Components of TensorFlow data validation


TensorFlow Data Validation is a library for analyzing and validating machine learning data, for which there are three components:

The Statistics Generation component

The Schema Generation component

The Example Validator component

The StatisticsGen
component generates features statistics and random samples over training data, which can be used for visualization and validation.
It requires minimal configuration.
For example, StatisticsGen
takes as input a dataset ingested using ExampleGen
.
After StatisticsGen
finishes running, you can visualize the outputted statistics.

In an example using taxi data, the StatisticsGen
component has generated data statistics for the numeric features.

For the trip_start_hour
feature, it appears there is not that much data in the early morning hours.
It appears that the trip_start_hour
column, where the time window is between 2:00am to 6:00am, has data missing.
This helps determine the area we need to focus on to fix any data-related problems.
We’ll need to get more data, otherwise, the prediction for 4:00am data will be overgeneralized.

Let’s look at another example, this time using a consumer spending score dataset.
Here we are generating statistics for both a training dataset, that may have arrived on day one, and a new dataset, that may have arrived on day two.
These statistics are being generated from a Pandas DataFrame
.
You can also generate statistics from a CSV
file or a TF.Record
formatted file.
By comparing both datasets, you can analyze how big of a difference there is between the two, and then determine if that difference matters.

StatisticsGen
generates both numeric and categorical features.
In this example, our dataset has two numerical features, Work_Experience
and Family_Size
.
Our dataset also has three categorical features: Graduated
, Profession
, and Spending_Score
.
Notice that for our categorical features, in addition to seeing the number of missing values, we also see the number of unique values.

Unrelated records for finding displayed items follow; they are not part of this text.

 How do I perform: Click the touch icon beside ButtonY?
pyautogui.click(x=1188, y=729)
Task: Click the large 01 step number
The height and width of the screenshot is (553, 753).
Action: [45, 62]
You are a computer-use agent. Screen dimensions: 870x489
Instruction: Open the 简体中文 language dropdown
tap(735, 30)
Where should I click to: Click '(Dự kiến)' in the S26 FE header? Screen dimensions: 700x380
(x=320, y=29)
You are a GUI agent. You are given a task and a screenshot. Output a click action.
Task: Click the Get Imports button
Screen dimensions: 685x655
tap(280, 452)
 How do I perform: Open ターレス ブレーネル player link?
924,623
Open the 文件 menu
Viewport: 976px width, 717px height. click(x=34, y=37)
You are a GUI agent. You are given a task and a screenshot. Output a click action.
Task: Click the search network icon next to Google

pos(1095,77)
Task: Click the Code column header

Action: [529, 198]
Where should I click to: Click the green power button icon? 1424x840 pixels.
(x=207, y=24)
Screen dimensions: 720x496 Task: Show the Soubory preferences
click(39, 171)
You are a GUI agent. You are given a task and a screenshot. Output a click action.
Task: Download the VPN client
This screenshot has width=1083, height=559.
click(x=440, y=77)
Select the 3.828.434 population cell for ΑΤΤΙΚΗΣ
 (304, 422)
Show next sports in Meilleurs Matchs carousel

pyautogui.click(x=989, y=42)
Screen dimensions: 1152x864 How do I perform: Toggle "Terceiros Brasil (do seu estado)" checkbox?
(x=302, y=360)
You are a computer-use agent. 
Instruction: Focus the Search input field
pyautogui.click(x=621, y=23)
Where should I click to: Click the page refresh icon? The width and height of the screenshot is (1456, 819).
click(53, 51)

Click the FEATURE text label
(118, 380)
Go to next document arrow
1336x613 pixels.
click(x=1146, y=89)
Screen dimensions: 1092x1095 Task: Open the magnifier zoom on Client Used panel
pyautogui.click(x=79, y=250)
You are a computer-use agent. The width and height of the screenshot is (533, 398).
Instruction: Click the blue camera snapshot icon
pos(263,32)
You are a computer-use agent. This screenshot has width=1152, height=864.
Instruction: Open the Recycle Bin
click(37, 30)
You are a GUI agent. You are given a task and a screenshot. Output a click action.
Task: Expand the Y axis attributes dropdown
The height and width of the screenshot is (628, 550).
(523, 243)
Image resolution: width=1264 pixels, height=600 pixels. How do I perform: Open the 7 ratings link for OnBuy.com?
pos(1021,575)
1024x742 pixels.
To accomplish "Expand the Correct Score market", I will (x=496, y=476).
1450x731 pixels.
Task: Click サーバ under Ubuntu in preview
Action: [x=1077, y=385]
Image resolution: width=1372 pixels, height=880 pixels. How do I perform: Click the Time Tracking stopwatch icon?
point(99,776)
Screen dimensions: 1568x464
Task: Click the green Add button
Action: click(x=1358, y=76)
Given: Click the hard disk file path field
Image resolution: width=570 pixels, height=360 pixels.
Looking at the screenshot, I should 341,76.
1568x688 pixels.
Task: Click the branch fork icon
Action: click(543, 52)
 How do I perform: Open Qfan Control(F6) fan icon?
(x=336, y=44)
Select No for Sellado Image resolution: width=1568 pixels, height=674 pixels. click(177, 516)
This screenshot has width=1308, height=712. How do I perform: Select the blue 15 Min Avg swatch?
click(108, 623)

TensorFlow Data Validation can also help you identify unbalanced data distributions.
For example, if you have a dataset you are using for a classification problem and you see that one feature has a lower percentage of values than the other, you can use TensorFlow Data Validation to detect this “unbalance”.
The most unbalanced features will be listed at the top of each feature-type list.
For example, the following screenshot shows Work_Experience
with zero has a data value - which means that 31.54%
of the values in this feature are zeroes.

There are a number of StatisticsGen
data validation checks that you should be aware of.
These include:

Feature
min
,max
,mean
,mode
, andmedian

Feature correlations

Class imbalance

Check to see missing values

Histograms of features (for both numerical and categorical)

The SchemaGen
TFX pipeline component can specify data types for feature values, whether a feature has to be present in all examples, allowed value ranges, and other properties.
A SchemaGen
pipeline component will automatically generate a schema by inferring types, categories, and ranges from the training data.
In essence, SchemaGen
is looking at the data type of the input, is it an int
, float
, categorical
, etc.
If it is categorical
then what are the valid values?
It also comes with a visualization tool to review the inferred schema and fix any issues.

In this example visualization:

Type indicates the feature datatype.

Presence
indicates whether the feature must be present in 100% of examples (required) or not (optional).

Valency
indicates the number of values required per training example.

Domain and Values indicates the feature domain and its values.
In the case of categorical features, single indicates that each training example must have exactly one category for the feature.

The ExampleValidator
pipeline component identifies anomalies in training and serving data.
It can detect different classes of anomalies in the data and emit validation results.
The ExampleValidator
pipeline component identifies any anomalies in the example data by comparing data statistics computed by the StatisticsGen
pipeline component against a schema.
It takes the inputs and looks for problems in the data, like missing values, and reports any anomalies.

As we’ve explored, TensorFlow Data Validation is a component of TensorFlow Extended and it helps you to analyze and validate your data.
Data validation checks include identifying feature correlations, checking for missing values, and identifying class imbalances.